KÖYÜN TİCARETİ KADIN TEKELİNDE
Daracık taş sokakların iki yanında da köylüler tezgah açmış. Hediyelikler ve reçel, turşu, erişte, elişleri gibi kendi ürünlerini satıyorlar. Köyde turistik ticaret, bir dernek altında birleşen kadınların tekelinde. Köyün ekonomisi bir zamanlar meyvecilik ve hayvancılığa dayanırken, bugün turizm ikisinin de önüne geçmiş. Köy ekonomisini elinde tutan Cumalıkızık’ın esnaf kadınları, yerel giysileriyle de kültürel mirasın taşıyıcısı ve yaşatıcısı olmuş…
Biraz daha bakıma ve özene ihtiyacı olsa da köyün taş kaplı dar sokaklarında, özgün Osmanlı evleri arasında yürümekten keyif alacaksınız. Yalaklı çeşmeden avuçlayarak içeceğiniz buz gibi Uludağ suyu, bahçelerin bir köşesine parkedilmiş 30-40 yılık yaşlı yorgun küçük traktörler, yan bahçeden gelen horoz sesleri, çimenler üzerine atılmış masalara kahvaltı için gözleme hamuru açan kadınlar, tabiatı ve tarihi huzurla sindirmek için bir bahçe veya avluda vereceğiniz bir çay molası, başınızı biraz kaldırdığınızda göreceğiniz Uludağ zirveleri keyfinizi daha da arttıracak.

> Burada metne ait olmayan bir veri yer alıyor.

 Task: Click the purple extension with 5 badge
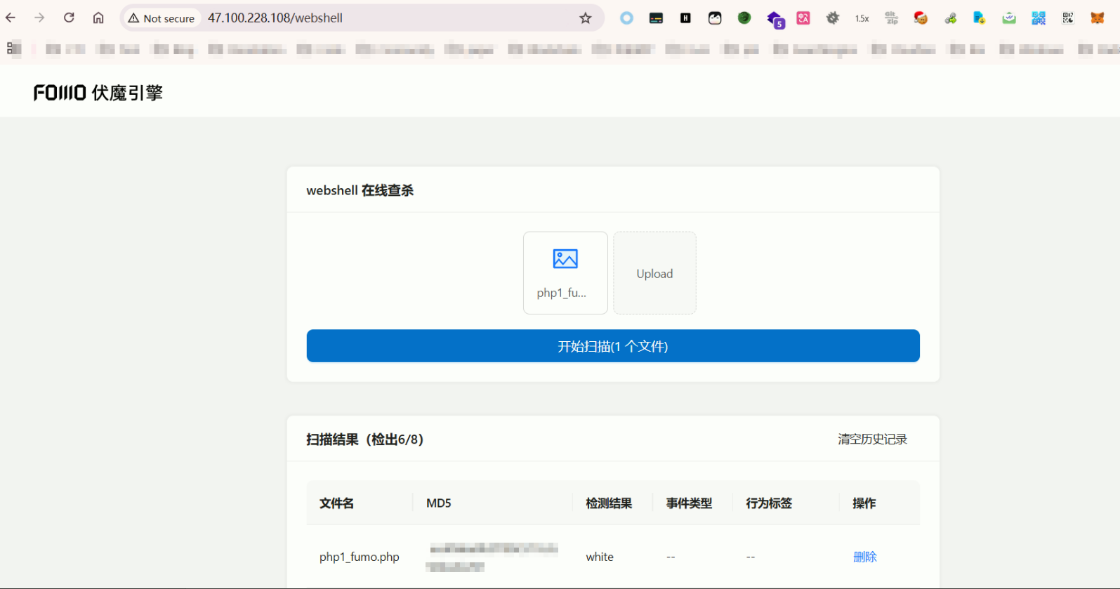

Köy meydanına döndüğünüzde belki biraz yorgun olabilirsiniz. Eh artık bir yorgunluk kahvesini hak etmişsinizdir. İster köşeli bir sedire kurulun, ister ufak masaların etrafına konulmuş küçük ahşap iskemlelere ilişin, burada, köy meydanındaki cıvıltılı hareketi izleyerek içeceğiniz bir orta kahve Cumalıkızık gezisi için iyi bir final olacaktır.
Bir kahveye ödediğimiz 5 TL, bize “Cumalıkızık” mı “Cumalıkazık” mı dedirtse de, “iyi ki geldik” diye düşünerek ayrılıyoruz Cumalıkızık’tan…
Altı taş, üstü kerpiç
Cumalıkızık’ın cumbalı, Osmanlı-Türk mimarili evleri, ahşap bir iskeletle inşa edilmeye başlanıyor. Duvarlar ilk katta moloz taş, üstünde ise kerpiç. Evlerin iki kanatlı, dövme demir veya pirinç tokmaklı ahşap kapılarından önce avluya giriliyor. Kışlık ara katlar basık, yazlık üst katlar ise yüksek tavanlı. İki, üç katlı evler, sarı, mavi, mor, yeşil gibi canlı renklerle boyanmış.